> **Work order**: Your output must match the records below character for character.

> **Given data**:

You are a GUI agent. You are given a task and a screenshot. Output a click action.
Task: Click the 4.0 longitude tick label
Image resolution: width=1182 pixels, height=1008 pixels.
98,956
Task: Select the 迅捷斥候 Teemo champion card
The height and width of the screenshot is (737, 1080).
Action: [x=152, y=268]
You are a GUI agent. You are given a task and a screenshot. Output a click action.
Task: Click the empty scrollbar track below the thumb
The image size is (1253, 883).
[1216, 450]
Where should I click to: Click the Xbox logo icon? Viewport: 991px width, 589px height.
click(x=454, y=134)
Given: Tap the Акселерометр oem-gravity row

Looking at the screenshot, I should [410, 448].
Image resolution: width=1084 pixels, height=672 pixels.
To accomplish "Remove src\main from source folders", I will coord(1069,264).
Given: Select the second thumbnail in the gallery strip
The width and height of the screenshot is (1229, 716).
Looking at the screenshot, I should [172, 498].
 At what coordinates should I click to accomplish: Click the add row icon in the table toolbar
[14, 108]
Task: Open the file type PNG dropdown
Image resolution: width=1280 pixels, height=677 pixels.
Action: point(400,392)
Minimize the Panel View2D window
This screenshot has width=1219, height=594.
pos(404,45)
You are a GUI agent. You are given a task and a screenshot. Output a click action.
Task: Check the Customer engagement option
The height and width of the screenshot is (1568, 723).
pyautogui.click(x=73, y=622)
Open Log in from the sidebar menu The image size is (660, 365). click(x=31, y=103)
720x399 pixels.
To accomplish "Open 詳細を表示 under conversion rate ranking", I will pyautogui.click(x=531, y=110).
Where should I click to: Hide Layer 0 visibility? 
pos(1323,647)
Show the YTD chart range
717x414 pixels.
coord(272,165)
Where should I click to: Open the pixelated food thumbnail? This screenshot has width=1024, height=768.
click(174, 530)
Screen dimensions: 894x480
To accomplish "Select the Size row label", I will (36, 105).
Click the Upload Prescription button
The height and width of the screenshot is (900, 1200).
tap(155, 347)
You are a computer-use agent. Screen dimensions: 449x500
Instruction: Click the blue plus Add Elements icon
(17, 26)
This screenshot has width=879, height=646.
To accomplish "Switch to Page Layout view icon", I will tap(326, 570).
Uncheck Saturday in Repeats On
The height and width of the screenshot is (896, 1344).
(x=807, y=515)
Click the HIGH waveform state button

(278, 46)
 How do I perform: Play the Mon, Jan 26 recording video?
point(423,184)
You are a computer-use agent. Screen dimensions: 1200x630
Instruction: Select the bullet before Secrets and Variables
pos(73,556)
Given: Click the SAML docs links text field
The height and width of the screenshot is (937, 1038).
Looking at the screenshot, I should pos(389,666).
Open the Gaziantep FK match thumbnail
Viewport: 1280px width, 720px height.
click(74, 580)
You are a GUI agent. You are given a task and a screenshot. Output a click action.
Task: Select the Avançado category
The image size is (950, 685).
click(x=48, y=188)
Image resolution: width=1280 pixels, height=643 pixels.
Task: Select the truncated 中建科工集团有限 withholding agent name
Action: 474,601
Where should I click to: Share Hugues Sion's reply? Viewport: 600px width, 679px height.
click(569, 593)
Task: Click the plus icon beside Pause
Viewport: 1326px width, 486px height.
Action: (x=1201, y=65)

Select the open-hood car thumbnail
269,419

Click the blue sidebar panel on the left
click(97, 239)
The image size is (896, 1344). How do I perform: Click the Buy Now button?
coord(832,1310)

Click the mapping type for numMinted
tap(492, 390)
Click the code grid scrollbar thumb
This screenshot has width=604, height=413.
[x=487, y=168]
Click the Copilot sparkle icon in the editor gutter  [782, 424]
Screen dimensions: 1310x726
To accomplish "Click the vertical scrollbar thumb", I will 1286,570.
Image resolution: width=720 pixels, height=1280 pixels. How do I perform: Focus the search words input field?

> **Response for this exercise**:
You are a GUI agent. You are given a task and a screenshot. Output a click action.
Task: Click the 4.0 longitude tick label
Image resolution: width=1182 pixels, height=1008 pixels.
98,956
Task: Select the 迅捷斥候 Teemo champion card
The height and width of the screenshot is (737, 1080).
Action: [x=152, y=268]
You are a GUI agent. You are given a task and a screenshot. Output a click action.
Task: Click the empty scrollbar track below the thumb
The image size is (1253, 883).
[1216, 450]
Where should I click to: Click the Xbox logo icon? Viewport: 991px width, 589px height.
click(x=454, y=134)
Given: Tap the Акселерометр oem-gravity row

Looking at the screenshot, I should [410, 448].
Image resolution: width=1084 pixels, height=672 pixels.
To accomplish "Remove src\main from source folders", I will coord(1069,264).
Given: Select the second thumbnail in the gallery strip
The width and height of the screenshot is (1229, 716).
Looking at the screenshot, I should [172, 498].
 At what coordinates should I click to accomplish: Click the add row icon in the table toolbar
[14, 108]
Task: Open the file type PNG dropdown
Image resolution: width=1280 pixels, height=677 pixels.
Action: point(400,392)
Minimize the Panel View2D window
This screenshot has width=1219, height=594.
pos(404,45)
You are a GUI agent. You are given a task and a screenshot. Output a click action.
Task: Check the Customer engagement option
The height and width of the screenshot is (1568, 723).
pyautogui.click(x=73, y=622)
Open Log in from the sidebar menu The image size is (660, 365). click(x=31, y=103)
720x399 pixels.
To accomplish "Open 詳細を表示 under conversion rate ranking", I will pyautogui.click(x=531, y=110).
Where should I click to: Hide Layer 0 visibility? 
pos(1323,647)
Show the YTD chart range
717x414 pixels.
coord(272,165)
Where should I click to: Open the pixelated food thumbnail? This screenshot has width=1024, height=768.
click(174, 530)
Screen dimensions: 894x480
To accomplish "Select the Size row label", I will (36, 105).
Click the Upload Prescription button
The height and width of the screenshot is (900, 1200).
tap(155, 347)
You are a computer-use agent. Screen dimensions: 449x500
Instruction: Click the blue plus Add Elements icon
(17, 26)
This screenshot has width=879, height=646.
To accomplish "Switch to Page Layout view icon", I will tap(326, 570).
Uncheck Saturday in Repeats On
The height and width of the screenshot is (896, 1344).
(x=807, y=515)
Click the HIGH waveform state button

(278, 46)
 How do I perform: Play the Mon, Jan 26 recording video?
point(423,184)
You are a computer-use agent. Screen dimensions: 1200x630
Instruction: Select the bullet before Secrets and Variables
pos(73,556)
Given: Click the SAML docs links text field
The height and width of the screenshot is (937, 1038).
Looking at the screenshot, I should pos(389,666).
Open the Gaziantep FK match thumbnail
Viewport: 1280px width, 720px height.
click(74, 580)
You are a GUI agent. You are given a task and a screenshot. Output a click action.
Task: Select the Avançado category
The image size is (950, 685).
click(x=48, y=188)
Image resolution: width=1280 pixels, height=643 pixels.
Task: Select the truncated 中建科工集团有限 withholding agent name
Action: 474,601
Where should I click to: Share Hugues Sion's reply? Viewport: 600px width, 679px height.
click(569, 593)
Task: Click the plus icon beside Pause
Viewport: 1326px width, 486px height.
Action: (x=1201, y=65)

Select the open-hood car thumbnail
269,419

Click the blue sidebar panel on the left
click(97, 239)
The image size is (896, 1344). How do I perform: Click the Buy Now button?
coord(832,1310)

Click the mapping type for numMinted
tap(492, 390)
Click the code grid scrollbar thumb
This screenshot has width=604, height=413.
[x=487, y=168]
Click the Copilot sparkle icon in the editor gutter  [782, 424]
Screen dimensions: 1310x726
To accomplish "Click the vertical scrollbar thumb", I will 1286,570.
Image resolution: width=720 pixels, height=1280 pixels. How do I perform: Focus the search words input field?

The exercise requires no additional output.